● **SELECTED PASSAGE**
------------

What is paradise? Is it a location or a state of mind? I have pondered this question countless times. For some men it might be a 7 day visit to Bangkok visiting as many go-go bars, massage parlours and saunas as humanly possible. For others maybe a shopping extravaganza, tempered with days and nights of eating and drinking in some of Bangkok’s finest establishments. For me, Thailand can be all of these things and more. Paradise (or my idea of paradise), can be found in all corners of Thailand. It’s just a matter of getting out there and exploring.

My first taste of “paradise” was in 1991, on my first trip to Thailand and the beautiful Koh Samui. I was hooked and, like anyone who has found an addiction, I went back for repeated doses in 1993, 1995, 2003 and 2005. I will attempt to share my “journey”, my “affair” with this beautiful island as I experienced it on each separate visit. Each trip was always a different experience from the last, and for me this was one of the reasons I kept going back for more – that great feel of adrenalin one gets from exploring the unknown.

My first journey to Koh Samui was everything a person seeking solitude could ask for. The moment my partner and I left the small make-shift airport, we knew we had found paradise. The mini bus climbed over bush and scrub covered hills, and after about a 30 minute drive through what can only be described as dirt tracks, we found ourselves at Chaweng Beach. We booked into the Chaweng Buri, a collection of brick Thai-styled huts that led down to the most unbelievable site we had ever seen. It was stuff that you only see in postcards – beautiful white sand and the clearest blue water I have ever seen. But the best thing was that it was mid afternoon and there would have been no more than 50 people…on the entire beach...Bliss!

For the next two weeks we lay on the white sand, drank alcohol, and lolled about in the crystal clear water without a care in the world. In fact we had a very hard time keeping track on what day it was! On this trip we also met a man who became a great friend, and who is still living and working at the same resort to this day, Mr Sompop.

For the gay traveller, Koh Samui could have been named “Koh Tabooi” as there was not one single gay bar. There were, in fact, just two very large bars that resembled barns – The Green Mango and the Bob Marley. But the fun we had there with wonderful Thai locals, and quite a few hippies from the U.S., Europe, England and Australia, was incredible. Every night was like obliteration of the senses, and every morning was spent staggering down to the beautiful white beach to recover. What else could you ask for? The two weeks felt like months, one of the most relaxing and enjoyable times we have ever experienced. We would return!

------------

● **DIRECTIVES**
1. From the Koh Samui account, extract the passage starting with "My first journey" and going on through "the entire beach...Bliss!".
2. According to the Koh Samui account, why did the writer keep returning to the island? Answer in one to three sentences.
3. Answer these questions from the Koh Samui account:
(a) In what year was the writer's first trip to Thailand?
(b) About how long was the drive from the airport to Chaweng Beach?
(c) What were the two large bars that resembled barns called?

● **DATASET CONTENT**
------------

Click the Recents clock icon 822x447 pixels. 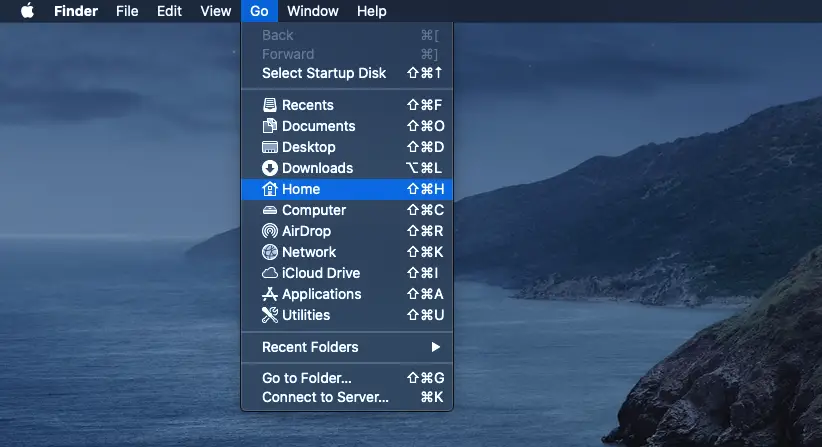click(x=269, y=105)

------------

● **TASK ANSWERS**
1.
My first journey to Koh Samui was everything a person seeking solitude could ask for. The moment my partner and I left the small make-shift airport, we knew we had found paradise. The mini bus climbed over bush and scrub covered hills, and after about a 30 minute drive through what can only be described as dirt tracks, we found ourselves at Chaweng Beach. We booked into the Chaweng Buri, a collection of brick Thai-styled huts that led down to the most unbelievable site we had ever seen. It was stuff that you only see in postcards – beautiful white sand and the clearest blue water I have ever seen. But the best thing was that it was mid afternoon and there would have been no more than 50 people…on the entire beach...Bliss!

2. Each trip was different from the one before. The writer names this as one of the reasons for going back, because exploring the unknown gave a great feel of adrenalin.

3.
(a) 1991
(b) About 30 minutes
(c) The Green Mango and the Bob Marley